Did I forget to charge it? My batteries are labeled 20,000 mAh, so my thinking was that if I'm drawing 4 amps for the heating elements, I should to be able to run the device for 5 hours. After doing a little research, though, I learned that the mAh rating for these sorts of power banks is done at the nominal voltage of a single lithium ion cell (3.7v), not at the output voltage. The watt-hour (Wh) is a more useful measurement, which for this battery, is 74 Wh. Operating at 20V, (74 wH * 1000) / 20V gives us 3,700 mAh, meaning I can run 4 amps for a touch under an hour. So I'll need a second battery in practice, which is inconvenient, but two is just a touch over 1.5 lbs and it's easy to find space for them in my backpack, so it's not terrible.

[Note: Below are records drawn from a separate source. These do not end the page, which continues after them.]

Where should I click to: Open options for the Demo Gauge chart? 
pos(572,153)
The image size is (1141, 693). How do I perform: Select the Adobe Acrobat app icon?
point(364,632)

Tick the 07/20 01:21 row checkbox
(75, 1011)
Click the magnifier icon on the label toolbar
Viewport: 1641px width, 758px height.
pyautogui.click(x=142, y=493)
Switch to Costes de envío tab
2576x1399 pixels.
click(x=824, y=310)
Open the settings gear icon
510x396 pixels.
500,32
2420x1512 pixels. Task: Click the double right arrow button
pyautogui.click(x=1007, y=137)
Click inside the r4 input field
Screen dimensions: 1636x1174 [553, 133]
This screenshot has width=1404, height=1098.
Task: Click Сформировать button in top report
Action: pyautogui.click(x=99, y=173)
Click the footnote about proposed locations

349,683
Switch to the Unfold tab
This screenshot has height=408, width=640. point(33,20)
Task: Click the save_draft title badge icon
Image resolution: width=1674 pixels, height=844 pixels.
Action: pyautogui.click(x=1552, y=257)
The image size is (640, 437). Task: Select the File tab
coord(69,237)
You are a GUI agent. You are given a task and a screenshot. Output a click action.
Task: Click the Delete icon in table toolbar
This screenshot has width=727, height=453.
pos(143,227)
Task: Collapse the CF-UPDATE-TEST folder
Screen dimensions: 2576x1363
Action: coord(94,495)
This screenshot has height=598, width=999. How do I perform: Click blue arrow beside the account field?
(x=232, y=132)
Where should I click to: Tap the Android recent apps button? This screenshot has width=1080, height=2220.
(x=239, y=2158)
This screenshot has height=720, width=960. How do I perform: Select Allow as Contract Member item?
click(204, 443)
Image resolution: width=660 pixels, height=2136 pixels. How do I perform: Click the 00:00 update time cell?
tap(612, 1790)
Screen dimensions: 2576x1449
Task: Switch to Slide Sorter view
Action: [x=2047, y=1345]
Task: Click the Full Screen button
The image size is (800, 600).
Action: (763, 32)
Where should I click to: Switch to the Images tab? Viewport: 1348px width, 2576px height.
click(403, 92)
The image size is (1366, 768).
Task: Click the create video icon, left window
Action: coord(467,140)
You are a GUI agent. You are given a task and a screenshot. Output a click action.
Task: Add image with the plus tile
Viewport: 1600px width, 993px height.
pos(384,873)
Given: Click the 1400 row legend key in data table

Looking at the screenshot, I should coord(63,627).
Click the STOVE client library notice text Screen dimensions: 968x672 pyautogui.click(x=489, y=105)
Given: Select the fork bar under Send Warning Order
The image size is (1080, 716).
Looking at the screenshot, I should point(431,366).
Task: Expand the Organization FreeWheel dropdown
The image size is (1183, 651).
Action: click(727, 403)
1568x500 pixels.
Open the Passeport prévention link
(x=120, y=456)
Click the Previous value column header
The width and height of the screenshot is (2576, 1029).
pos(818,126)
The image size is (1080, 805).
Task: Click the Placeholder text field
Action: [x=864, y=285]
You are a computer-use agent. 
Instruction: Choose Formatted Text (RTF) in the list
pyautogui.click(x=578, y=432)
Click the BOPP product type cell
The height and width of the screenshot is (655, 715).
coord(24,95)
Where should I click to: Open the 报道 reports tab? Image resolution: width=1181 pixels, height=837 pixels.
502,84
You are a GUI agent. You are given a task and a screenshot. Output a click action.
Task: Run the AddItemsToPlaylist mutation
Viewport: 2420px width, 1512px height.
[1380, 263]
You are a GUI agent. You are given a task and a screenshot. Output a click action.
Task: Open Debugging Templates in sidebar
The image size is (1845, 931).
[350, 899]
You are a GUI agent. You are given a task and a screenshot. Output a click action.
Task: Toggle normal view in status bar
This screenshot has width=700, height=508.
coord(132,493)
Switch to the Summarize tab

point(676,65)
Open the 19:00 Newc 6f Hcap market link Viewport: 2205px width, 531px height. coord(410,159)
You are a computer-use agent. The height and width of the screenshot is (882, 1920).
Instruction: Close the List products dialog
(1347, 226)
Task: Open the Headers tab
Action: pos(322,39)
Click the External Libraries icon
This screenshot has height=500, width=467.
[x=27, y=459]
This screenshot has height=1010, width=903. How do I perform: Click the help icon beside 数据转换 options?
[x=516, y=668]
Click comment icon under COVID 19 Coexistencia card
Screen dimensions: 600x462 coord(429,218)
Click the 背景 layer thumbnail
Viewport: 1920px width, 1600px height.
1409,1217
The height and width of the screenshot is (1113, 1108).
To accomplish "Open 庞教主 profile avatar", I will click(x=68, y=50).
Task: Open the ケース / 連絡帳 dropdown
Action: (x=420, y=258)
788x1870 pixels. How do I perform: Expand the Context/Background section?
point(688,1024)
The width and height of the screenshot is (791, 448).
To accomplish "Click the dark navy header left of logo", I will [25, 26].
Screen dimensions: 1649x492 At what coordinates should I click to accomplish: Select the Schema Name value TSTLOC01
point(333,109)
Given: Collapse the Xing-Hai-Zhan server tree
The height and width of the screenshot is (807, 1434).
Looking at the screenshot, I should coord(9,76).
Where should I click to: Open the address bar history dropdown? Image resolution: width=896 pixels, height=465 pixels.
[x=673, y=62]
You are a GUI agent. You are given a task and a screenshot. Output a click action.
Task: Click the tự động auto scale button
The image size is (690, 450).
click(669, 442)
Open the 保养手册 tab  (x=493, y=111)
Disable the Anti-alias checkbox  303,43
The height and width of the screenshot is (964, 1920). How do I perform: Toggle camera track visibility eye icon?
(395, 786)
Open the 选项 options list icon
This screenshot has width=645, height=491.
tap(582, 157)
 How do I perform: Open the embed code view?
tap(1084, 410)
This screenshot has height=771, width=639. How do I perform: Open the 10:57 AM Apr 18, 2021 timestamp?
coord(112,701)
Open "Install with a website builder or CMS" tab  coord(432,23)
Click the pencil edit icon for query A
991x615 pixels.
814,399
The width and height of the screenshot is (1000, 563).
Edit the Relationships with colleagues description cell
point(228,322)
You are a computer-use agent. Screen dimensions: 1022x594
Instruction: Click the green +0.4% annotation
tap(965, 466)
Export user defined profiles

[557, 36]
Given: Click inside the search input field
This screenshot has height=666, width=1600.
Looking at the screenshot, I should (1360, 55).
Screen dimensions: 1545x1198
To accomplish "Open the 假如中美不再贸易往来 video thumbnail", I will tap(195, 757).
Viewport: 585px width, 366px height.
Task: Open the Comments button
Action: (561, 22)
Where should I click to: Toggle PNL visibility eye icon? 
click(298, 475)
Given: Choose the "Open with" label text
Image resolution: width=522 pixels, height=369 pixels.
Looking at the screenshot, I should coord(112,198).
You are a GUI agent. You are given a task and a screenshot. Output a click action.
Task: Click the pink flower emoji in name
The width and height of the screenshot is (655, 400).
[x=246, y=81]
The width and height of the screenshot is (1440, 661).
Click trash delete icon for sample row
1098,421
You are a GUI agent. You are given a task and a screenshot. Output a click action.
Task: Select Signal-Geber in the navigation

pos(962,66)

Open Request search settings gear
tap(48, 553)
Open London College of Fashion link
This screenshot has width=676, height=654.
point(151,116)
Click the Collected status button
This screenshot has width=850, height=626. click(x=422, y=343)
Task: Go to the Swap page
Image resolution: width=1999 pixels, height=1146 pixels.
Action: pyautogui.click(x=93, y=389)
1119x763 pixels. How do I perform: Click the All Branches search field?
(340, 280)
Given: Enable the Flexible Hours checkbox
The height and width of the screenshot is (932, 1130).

You're Really Going to Travel With That?

If the American Transportation Security Administration (TSA) is willing to peculate my lawfully-owned lock picks under the guise that sharp things, however small, could be dangerous, they'll almost certainly blow a gasket seeing me try to travel with a jumble of wires and a LCD display reminiscent of al-Qaeda's watch of choice. So let's build a nice enclosure for all of the electronic components. I'll gladly take the excuse to break out the 3D printer I haven't used in ages.

I'm a CAD neophyte, but I just needed a box to put the components in, which wasn't too hard to put together in FreeCAD. Measurements for my first attempt were way off, so for the second version of the design I drew the model out on paper and placed the components on it to make sure they would fit, which worked well. I had some M3 screws handy so I added holes to join the top with the rest of the box.

usb-pd-is-pretty-cool-food-warmer-cad.jpg
Figure 8: An extremely simple CAD design of a box.

End Product

The Ender 3 that's been sitting in storage for over a year now managed to build it just fine, at least after some maintenance to replace one of the pneumatic couplers after it catastrophically failed. I should probably replace the springs, too, since the bed isn't staying level, but that's a project for another day.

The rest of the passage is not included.